BEGIN SOURCE DATA

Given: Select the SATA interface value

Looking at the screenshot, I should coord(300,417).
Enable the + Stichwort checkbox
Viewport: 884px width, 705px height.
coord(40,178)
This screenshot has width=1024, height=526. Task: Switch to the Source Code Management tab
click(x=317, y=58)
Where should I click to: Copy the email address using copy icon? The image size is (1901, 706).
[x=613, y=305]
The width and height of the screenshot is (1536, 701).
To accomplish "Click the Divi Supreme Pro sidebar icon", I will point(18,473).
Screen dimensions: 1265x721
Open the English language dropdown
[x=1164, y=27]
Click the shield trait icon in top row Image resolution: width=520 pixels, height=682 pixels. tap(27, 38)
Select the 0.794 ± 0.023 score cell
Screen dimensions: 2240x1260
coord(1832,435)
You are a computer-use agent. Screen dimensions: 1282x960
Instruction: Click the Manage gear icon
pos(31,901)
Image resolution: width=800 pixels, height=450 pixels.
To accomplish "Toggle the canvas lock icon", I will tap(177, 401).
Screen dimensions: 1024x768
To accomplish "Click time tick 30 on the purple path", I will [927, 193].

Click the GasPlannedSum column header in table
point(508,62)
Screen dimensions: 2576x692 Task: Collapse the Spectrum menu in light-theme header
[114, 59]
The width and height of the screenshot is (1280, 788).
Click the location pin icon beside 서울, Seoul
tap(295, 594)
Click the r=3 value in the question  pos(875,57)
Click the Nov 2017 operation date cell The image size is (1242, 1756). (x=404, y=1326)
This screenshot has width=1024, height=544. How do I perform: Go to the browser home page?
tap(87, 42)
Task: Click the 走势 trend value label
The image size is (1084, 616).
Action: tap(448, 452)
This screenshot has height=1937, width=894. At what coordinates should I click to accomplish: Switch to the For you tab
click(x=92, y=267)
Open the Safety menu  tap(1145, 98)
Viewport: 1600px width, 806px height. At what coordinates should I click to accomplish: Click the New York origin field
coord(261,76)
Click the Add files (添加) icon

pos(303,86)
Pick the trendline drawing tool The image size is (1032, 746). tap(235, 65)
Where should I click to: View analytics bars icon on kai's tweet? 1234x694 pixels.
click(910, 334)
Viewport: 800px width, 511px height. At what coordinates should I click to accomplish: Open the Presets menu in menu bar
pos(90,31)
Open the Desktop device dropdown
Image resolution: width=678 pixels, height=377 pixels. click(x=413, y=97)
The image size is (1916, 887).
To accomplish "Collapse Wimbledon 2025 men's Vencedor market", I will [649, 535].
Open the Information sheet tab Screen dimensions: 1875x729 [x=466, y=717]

END SOURCE DATA

YOUR GOAL:
From the line containing "Open the English language dropdown" to the last line of the data above, copy each line exactly and add nothing.

TASK SOLUTION:
Open the English language dropdown
[x=1164, y=27]
Click the shield trait icon in top row Image resolution: width=520 pixels, height=682 pixels. tap(27, 38)
Select the 0.794 ± 0.023 score cell
Screen dimensions: 2240x1260
coord(1832,435)
You are a computer-use agent. Screen dimensions: 1282x960
Instruction: Click the Manage gear icon
pos(31,901)
Image resolution: width=800 pixels, height=450 pixels.
To accomplish "Toggle the canvas lock icon", I will tap(177, 401).
Screen dimensions: 1024x768
To accomplish "Click time tick 30 on the purple path", I will [927, 193].

Click the GasPlannedSum column header in table
point(508,62)
Screen dimensions: 2576x692 Task: Collapse the Spectrum menu in light-theme header
[114, 59]
The width and height of the screenshot is (1280, 788).
Click the location pin icon beside 서울, Seoul
tap(295, 594)
Click the r=3 value in the question  pos(875,57)
Click the Nov 2017 operation date cell The image size is (1242, 1756). (x=404, y=1326)
This screenshot has width=1024, height=544. How do I perform: Go to the browser home page?
tap(87, 42)
Task: Click the 走势 trend value label
The image size is (1084, 616).
Action: tap(448, 452)
This screenshot has height=1937, width=894. At what coordinates should I click to accomplish: Switch to the For you tab
click(x=92, y=267)
Open the Safety menu  tap(1145, 98)
Viewport: 1600px width, 806px height. At what coordinates should I click to accomplish: Click the New York origin field
coord(261,76)
Click the Add files (添加) icon

pos(303,86)
Pick the trendline drawing tool The image size is (1032, 746). tap(235, 65)
Where should I click to: View analytics bars icon on kai's tweet? 1234x694 pixels.
click(910, 334)
Viewport: 800px width, 511px height. At what coordinates should I click to accomplish: Open the Presets menu in menu bar
pos(90,31)
Open the Desktop device dropdown
Image resolution: width=678 pixels, height=377 pixels. click(x=413, y=97)
The image size is (1916, 887).
To accomplish "Collapse Wimbledon 2025 men's Vencedor market", I will [649, 535].
Open the Information sheet tab Screen dimensions: 1875x729 [x=466, y=717]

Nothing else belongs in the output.